Start of Data for processing

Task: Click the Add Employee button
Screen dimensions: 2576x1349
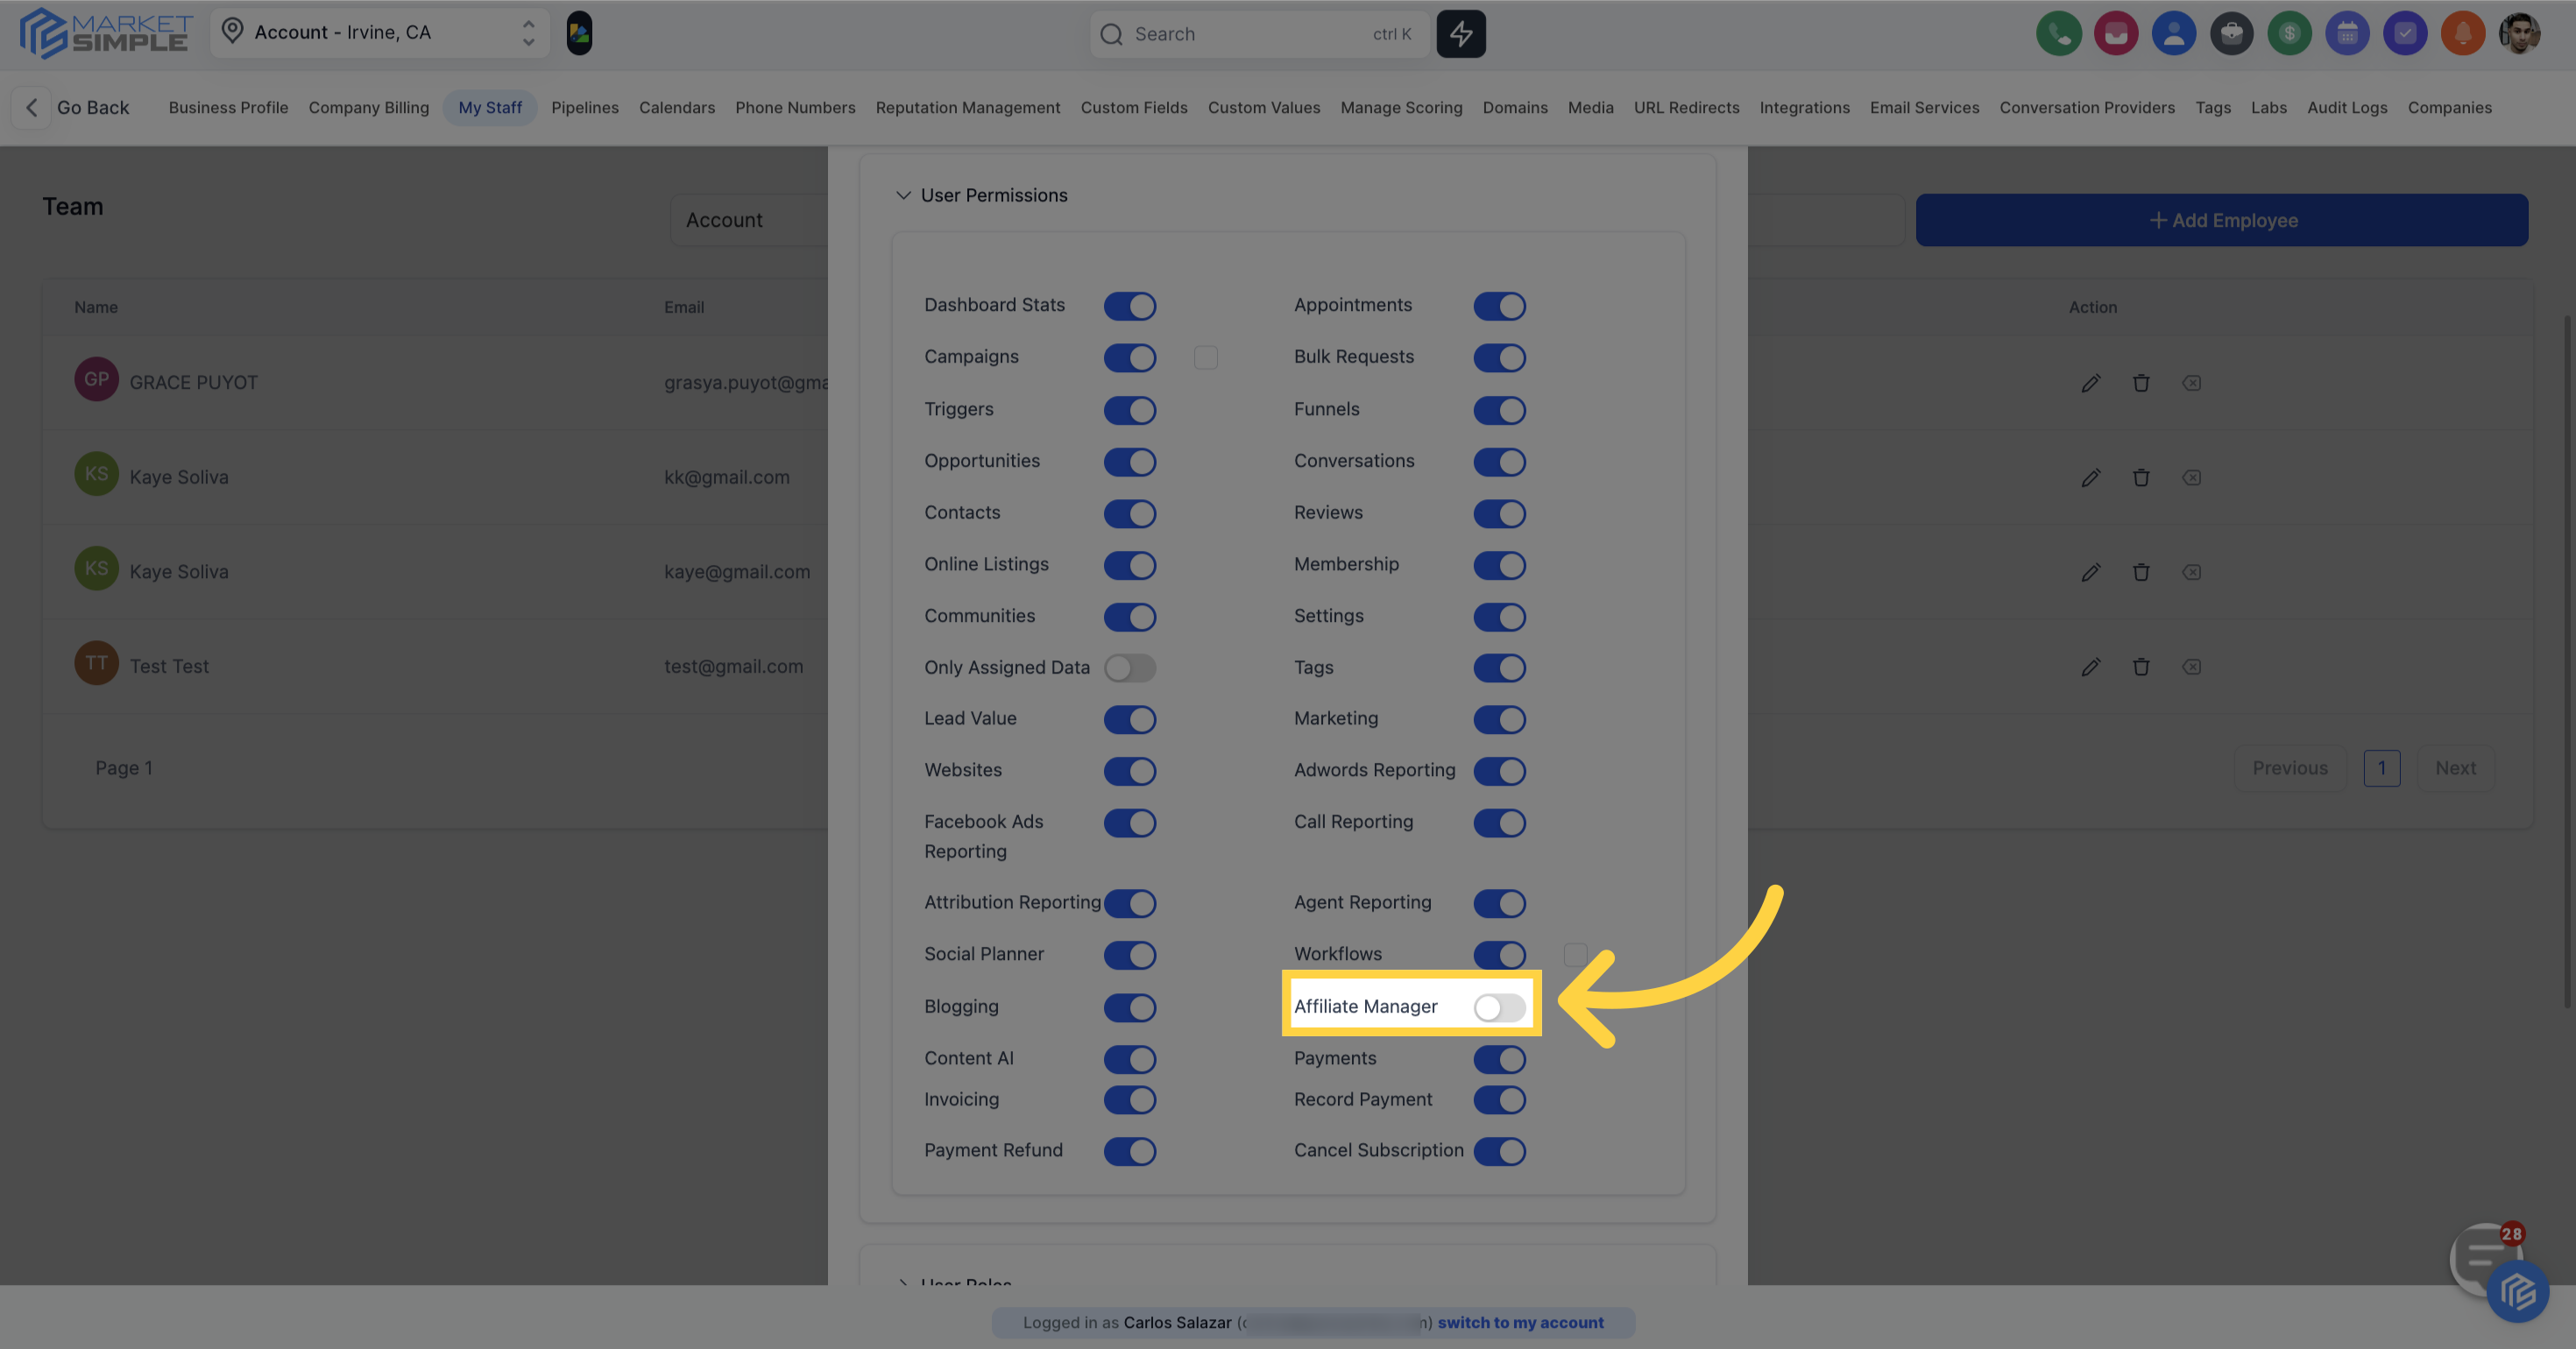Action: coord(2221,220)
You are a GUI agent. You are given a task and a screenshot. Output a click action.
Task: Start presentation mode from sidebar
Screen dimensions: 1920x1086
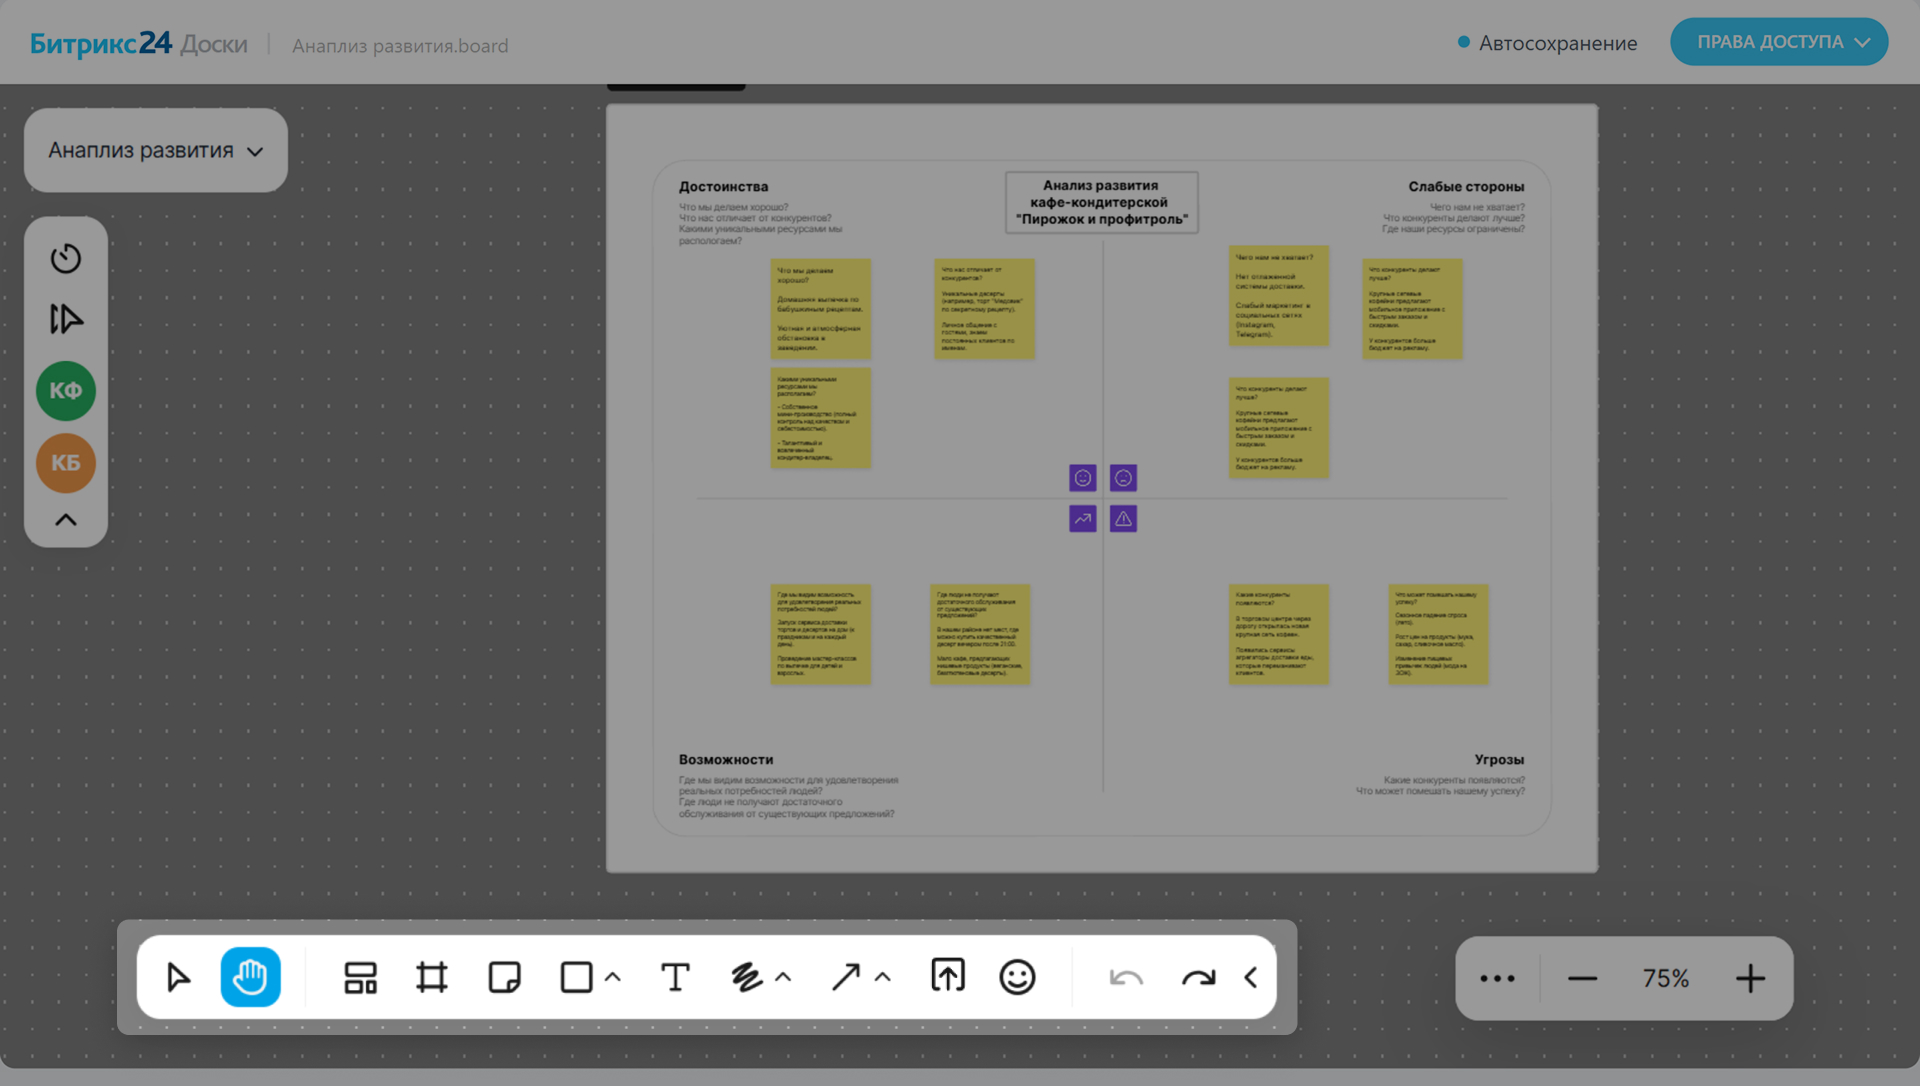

End of Data for processing

What is needed is an exact transcription of the lines from the one containing "You are a GUI" through the last line of the records above, both included, with no pictures.

You are a GUI agent. You are given a task and a screenshot. Output a click action.
Task: Start presentation mode from sidebar
Screen dimensions: 1920x1086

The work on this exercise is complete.